- [WHAT YOU HAVE TO DO] Print exactly the lines from the one containing "You are a computer-use agent. The height" through the last line of the listing, both included.

- [EXERCISE INPUTS]
-------------------------
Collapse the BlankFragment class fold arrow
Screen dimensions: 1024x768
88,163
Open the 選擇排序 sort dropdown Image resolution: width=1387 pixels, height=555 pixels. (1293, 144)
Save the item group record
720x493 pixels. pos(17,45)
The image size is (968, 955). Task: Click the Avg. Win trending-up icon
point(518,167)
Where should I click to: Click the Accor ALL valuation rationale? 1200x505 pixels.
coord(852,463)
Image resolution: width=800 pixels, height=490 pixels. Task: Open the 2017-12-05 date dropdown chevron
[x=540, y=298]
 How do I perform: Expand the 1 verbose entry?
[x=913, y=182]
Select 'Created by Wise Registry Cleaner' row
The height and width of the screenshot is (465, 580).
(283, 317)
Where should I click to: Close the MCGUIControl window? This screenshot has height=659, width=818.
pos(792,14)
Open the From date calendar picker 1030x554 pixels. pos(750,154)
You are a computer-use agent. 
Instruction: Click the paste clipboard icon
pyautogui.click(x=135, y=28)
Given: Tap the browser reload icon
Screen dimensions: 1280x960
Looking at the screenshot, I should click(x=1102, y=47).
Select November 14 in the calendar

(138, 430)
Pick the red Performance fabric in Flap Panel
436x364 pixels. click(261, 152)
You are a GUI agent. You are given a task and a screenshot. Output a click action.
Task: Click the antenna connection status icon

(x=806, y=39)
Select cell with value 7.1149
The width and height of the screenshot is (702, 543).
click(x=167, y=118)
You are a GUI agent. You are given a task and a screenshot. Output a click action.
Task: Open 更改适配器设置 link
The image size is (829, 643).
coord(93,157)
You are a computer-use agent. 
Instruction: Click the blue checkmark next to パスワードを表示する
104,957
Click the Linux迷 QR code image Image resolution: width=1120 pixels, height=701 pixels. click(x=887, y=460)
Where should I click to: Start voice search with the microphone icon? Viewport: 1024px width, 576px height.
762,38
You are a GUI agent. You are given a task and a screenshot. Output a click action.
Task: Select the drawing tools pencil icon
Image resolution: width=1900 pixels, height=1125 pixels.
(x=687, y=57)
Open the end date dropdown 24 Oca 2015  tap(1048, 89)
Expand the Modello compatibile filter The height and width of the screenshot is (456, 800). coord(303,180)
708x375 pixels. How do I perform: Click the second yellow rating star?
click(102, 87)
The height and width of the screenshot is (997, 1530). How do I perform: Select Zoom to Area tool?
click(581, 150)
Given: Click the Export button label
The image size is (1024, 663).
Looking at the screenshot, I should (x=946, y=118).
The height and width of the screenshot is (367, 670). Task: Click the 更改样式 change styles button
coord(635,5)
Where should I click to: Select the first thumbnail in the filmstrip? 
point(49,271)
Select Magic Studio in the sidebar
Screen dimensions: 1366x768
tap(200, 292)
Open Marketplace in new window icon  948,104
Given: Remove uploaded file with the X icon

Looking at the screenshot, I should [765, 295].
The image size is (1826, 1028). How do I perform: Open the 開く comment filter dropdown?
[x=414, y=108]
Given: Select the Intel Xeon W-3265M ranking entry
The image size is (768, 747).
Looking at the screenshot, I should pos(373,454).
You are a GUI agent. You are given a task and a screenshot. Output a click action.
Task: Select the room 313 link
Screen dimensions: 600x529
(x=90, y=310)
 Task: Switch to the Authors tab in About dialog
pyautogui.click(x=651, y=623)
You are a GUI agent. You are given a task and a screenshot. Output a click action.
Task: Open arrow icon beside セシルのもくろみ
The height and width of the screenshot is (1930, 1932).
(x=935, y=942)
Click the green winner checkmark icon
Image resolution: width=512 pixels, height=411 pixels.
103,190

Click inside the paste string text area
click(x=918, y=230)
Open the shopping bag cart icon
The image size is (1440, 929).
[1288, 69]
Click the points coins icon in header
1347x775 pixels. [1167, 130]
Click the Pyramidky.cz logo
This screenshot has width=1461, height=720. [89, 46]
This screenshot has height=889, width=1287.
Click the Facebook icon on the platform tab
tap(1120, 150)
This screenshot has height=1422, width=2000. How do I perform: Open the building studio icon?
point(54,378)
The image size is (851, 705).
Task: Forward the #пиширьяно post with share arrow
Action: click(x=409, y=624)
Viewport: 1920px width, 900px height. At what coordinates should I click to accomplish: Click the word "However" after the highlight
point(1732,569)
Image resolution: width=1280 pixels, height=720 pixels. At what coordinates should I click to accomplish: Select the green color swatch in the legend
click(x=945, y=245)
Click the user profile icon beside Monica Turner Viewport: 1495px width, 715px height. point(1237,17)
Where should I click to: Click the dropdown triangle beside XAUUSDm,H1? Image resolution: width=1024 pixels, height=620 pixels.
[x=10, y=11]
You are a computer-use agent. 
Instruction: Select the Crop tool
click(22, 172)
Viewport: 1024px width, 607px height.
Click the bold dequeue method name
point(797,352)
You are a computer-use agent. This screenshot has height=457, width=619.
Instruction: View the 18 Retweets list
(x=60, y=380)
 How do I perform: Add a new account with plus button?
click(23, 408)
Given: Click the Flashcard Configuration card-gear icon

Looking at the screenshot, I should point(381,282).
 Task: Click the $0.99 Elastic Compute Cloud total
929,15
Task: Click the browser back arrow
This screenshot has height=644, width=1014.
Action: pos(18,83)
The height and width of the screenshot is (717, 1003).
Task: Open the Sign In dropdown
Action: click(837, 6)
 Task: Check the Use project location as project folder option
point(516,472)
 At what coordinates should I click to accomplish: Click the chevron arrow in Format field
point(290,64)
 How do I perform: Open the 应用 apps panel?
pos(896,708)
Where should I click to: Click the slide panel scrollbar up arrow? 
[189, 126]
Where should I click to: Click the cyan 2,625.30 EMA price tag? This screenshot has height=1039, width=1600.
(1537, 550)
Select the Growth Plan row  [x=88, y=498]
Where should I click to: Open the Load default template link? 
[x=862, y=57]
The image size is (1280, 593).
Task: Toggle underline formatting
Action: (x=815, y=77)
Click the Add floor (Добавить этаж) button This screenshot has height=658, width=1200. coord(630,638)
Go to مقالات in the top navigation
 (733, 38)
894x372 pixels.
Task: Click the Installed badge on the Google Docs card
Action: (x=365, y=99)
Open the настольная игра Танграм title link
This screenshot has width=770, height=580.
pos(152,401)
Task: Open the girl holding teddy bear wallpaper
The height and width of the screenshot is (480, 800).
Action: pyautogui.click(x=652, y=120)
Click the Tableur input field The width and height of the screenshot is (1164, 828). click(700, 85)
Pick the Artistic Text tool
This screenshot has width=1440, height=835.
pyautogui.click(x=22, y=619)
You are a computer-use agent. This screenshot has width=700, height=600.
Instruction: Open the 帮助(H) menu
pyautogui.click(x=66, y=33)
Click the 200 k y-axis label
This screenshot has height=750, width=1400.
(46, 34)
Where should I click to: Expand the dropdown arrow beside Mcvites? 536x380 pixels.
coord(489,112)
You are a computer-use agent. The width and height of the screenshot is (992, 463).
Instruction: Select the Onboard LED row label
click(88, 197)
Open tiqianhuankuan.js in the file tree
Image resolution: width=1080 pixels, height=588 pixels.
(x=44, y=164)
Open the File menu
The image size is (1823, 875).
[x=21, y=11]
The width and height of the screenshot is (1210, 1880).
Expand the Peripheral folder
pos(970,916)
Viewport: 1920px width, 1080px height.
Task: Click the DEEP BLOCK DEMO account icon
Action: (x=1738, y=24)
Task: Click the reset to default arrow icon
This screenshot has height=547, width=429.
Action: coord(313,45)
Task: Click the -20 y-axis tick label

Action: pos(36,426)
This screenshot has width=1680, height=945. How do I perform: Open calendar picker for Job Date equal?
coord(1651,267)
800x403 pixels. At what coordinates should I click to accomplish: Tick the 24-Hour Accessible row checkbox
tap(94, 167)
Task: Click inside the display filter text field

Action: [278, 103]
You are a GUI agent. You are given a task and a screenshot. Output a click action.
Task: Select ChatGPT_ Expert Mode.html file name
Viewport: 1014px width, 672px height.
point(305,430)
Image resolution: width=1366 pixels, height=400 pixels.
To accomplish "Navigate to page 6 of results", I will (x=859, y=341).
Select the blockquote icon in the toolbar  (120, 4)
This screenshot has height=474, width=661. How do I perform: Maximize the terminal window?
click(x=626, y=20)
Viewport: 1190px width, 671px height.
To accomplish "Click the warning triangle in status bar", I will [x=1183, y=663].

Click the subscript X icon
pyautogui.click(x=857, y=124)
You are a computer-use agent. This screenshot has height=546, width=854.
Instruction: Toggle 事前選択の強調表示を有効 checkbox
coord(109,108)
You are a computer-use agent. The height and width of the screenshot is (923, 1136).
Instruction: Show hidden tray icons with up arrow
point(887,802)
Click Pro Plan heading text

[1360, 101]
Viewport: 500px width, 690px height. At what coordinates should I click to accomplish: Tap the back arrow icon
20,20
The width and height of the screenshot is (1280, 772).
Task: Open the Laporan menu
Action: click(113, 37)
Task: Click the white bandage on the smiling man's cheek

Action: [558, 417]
-------------------------
- [SOLVED PROBLEM]
You are a computer-use agent. The height and width of the screenshot is (923, 1136).
Instruction: Show hidden tray icons with up arrow
point(887,802)
Click Pro Plan heading text

[1360, 101]
Viewport: 500px width, 690px height. At what coordinates should I click to accomplish: Tap the back arrow icon
20,20
The width and height of the screenshot is (1280, 772).
Task: Open the Laporan menu
Action: click(113, 37)
Task: Click the white bandage on the smiling man's cheek

Action: [558, 417]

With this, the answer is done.